→ TASK GOAL
No pictures belong in the copy. Reproduce exactly the lines beginning at the line containing "Task: Click the 배팅 내역 heading" and continuing to the end of the entries below.

→ SUPPLIED MATERIAL

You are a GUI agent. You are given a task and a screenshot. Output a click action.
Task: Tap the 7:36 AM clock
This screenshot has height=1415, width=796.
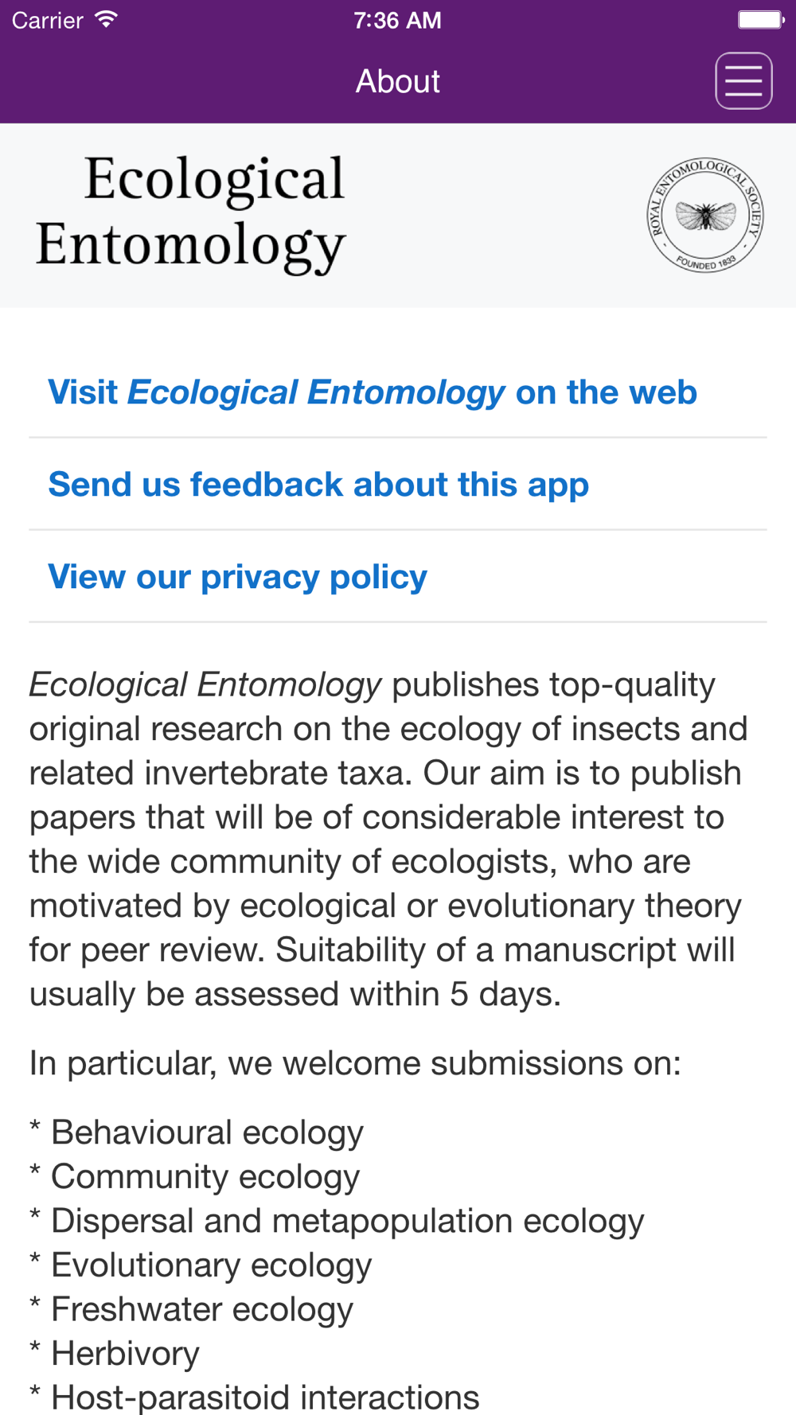pyautogui.click(x=397, y=20)
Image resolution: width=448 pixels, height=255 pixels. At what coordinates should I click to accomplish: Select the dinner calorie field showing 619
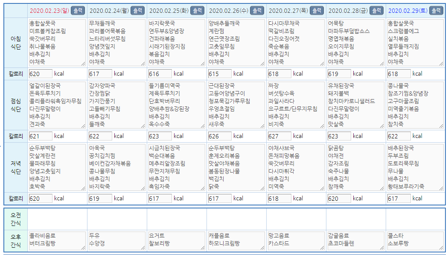100,199
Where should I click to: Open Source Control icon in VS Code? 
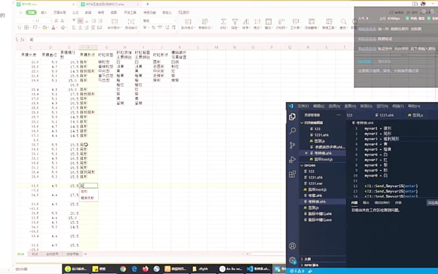pyautogui.click(x=292, y=145)

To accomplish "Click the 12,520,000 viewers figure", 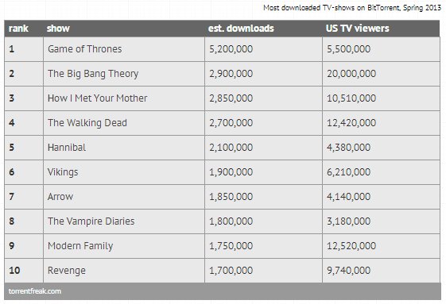I will tap(351, 246).
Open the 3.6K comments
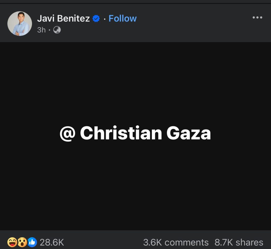 tap(176, 242)
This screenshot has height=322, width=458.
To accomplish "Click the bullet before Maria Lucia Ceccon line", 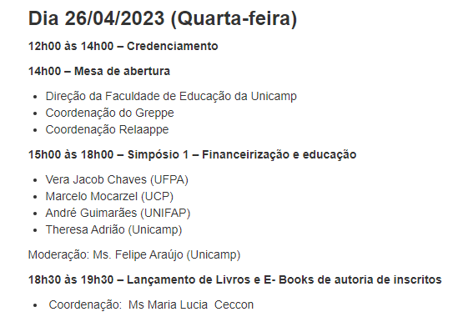I will (35, 305).
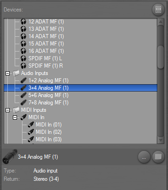Screen dimensions: 168x190
Task: Collapse the Audio Inputs folder
Action: coord(7,73)
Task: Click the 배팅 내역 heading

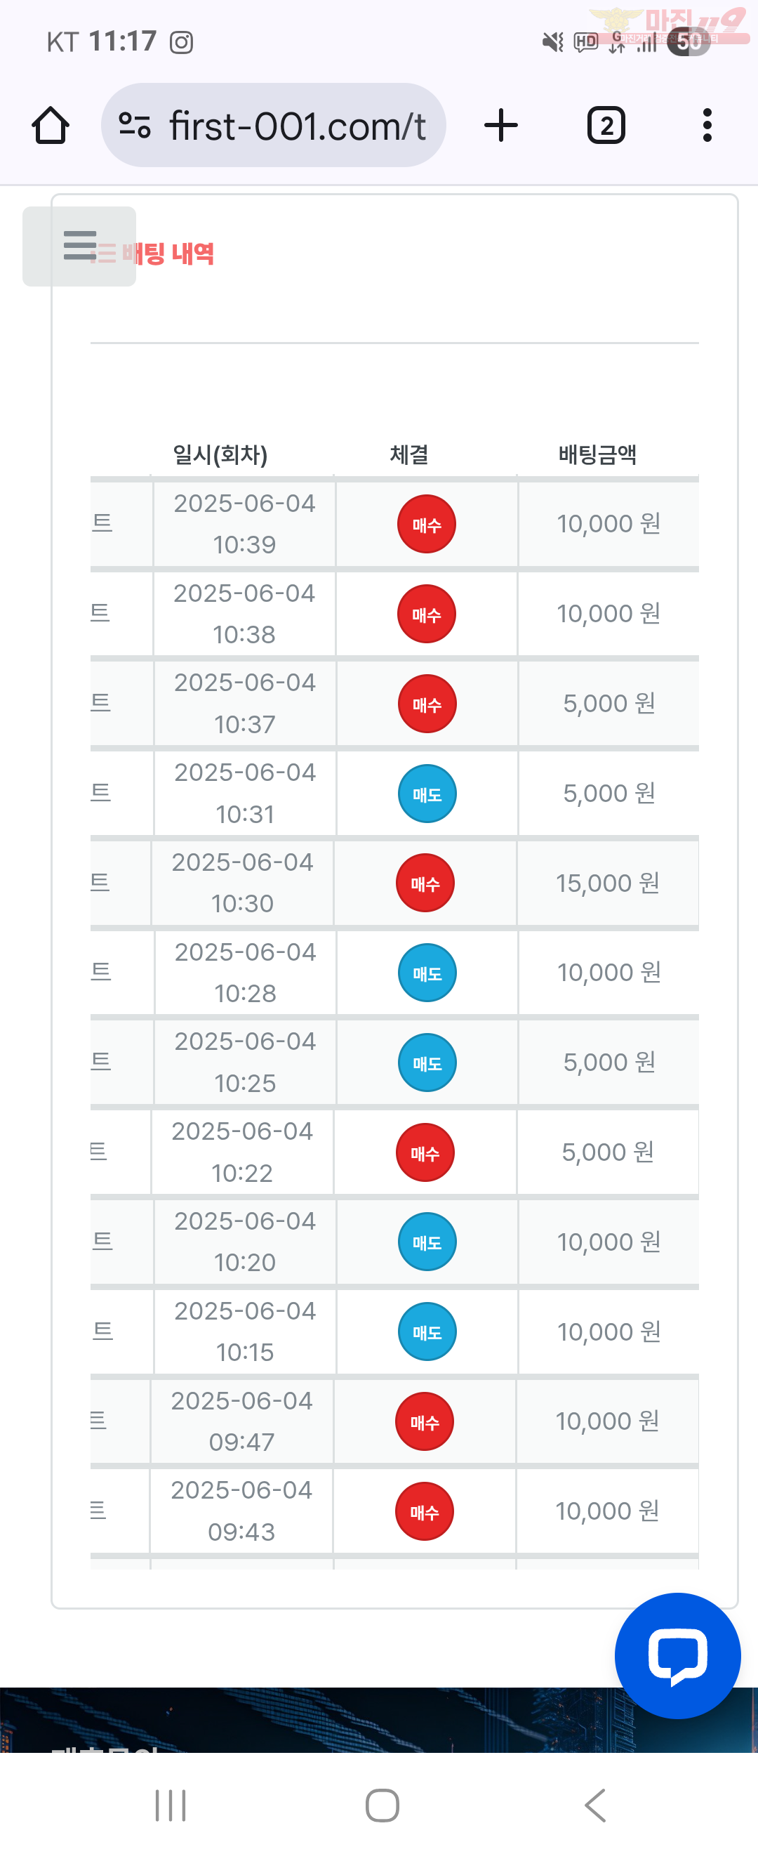Action: coord(168,253)
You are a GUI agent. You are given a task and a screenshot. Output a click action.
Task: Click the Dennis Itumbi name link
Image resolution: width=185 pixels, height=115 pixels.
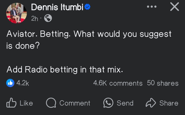click(x=57, y=8)
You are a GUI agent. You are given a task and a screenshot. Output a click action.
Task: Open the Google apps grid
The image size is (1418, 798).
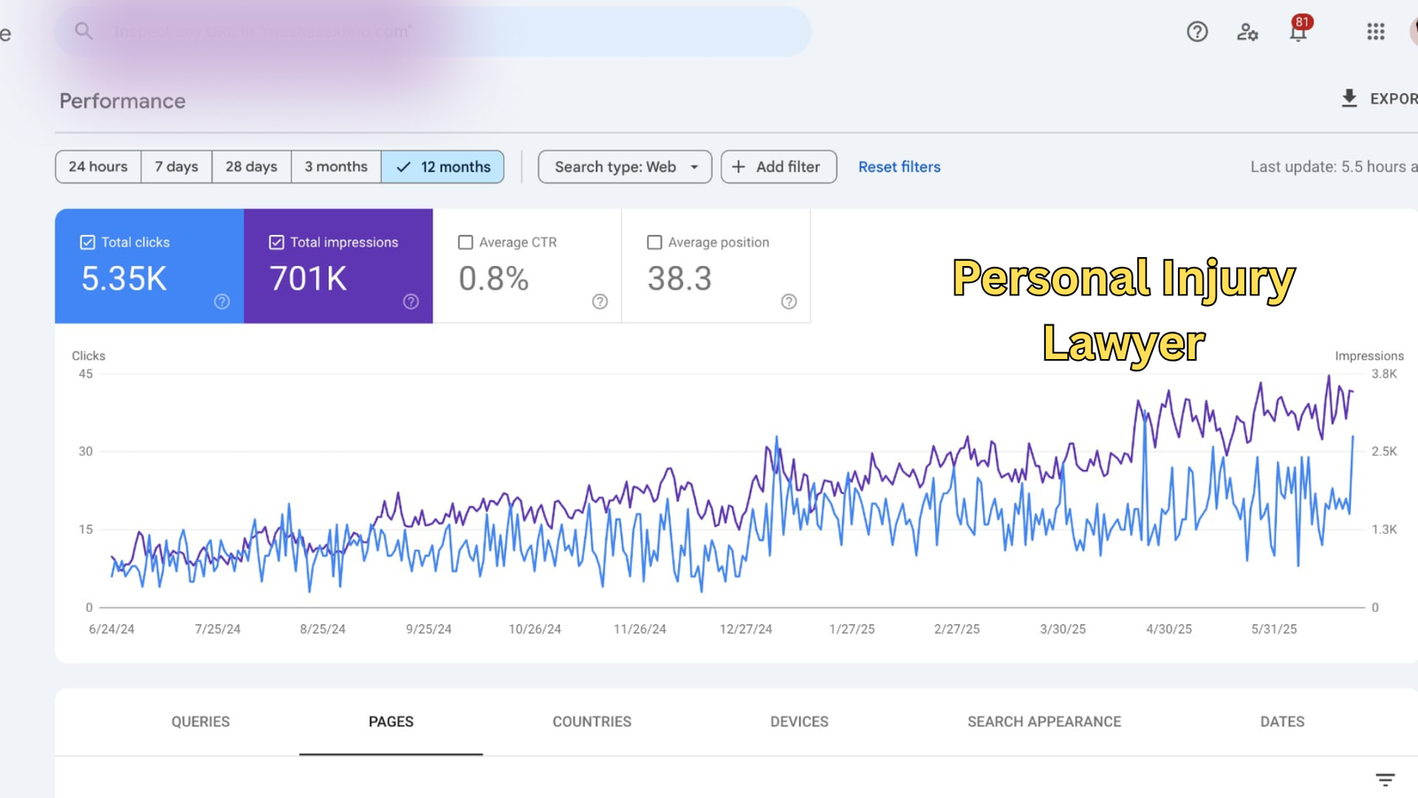(1375, 32)
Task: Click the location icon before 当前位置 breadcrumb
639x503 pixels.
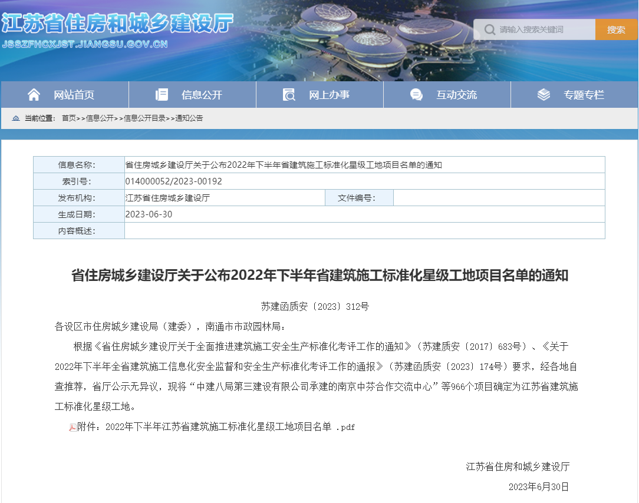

→ FINISHED EXERCISE
Task: Click the 배팅 내역 heading

Action: coord(168,253)
You are a GUI agent. You are given a task and a screenshot. Output a click action.
Task: Click the Dennis Itumbi name link
Image resolution: width=185 pixels, height=115 pixels.
click(x=57, y=8)
You are a GUI agent. You are given a task and a screenshot. Output a click action.
Task: Open the Google apps grid
The image size is (1418, 798).
(1375, 32)
Task: Click the location icon before 当前位置 breadcrumb
639x503 pixels.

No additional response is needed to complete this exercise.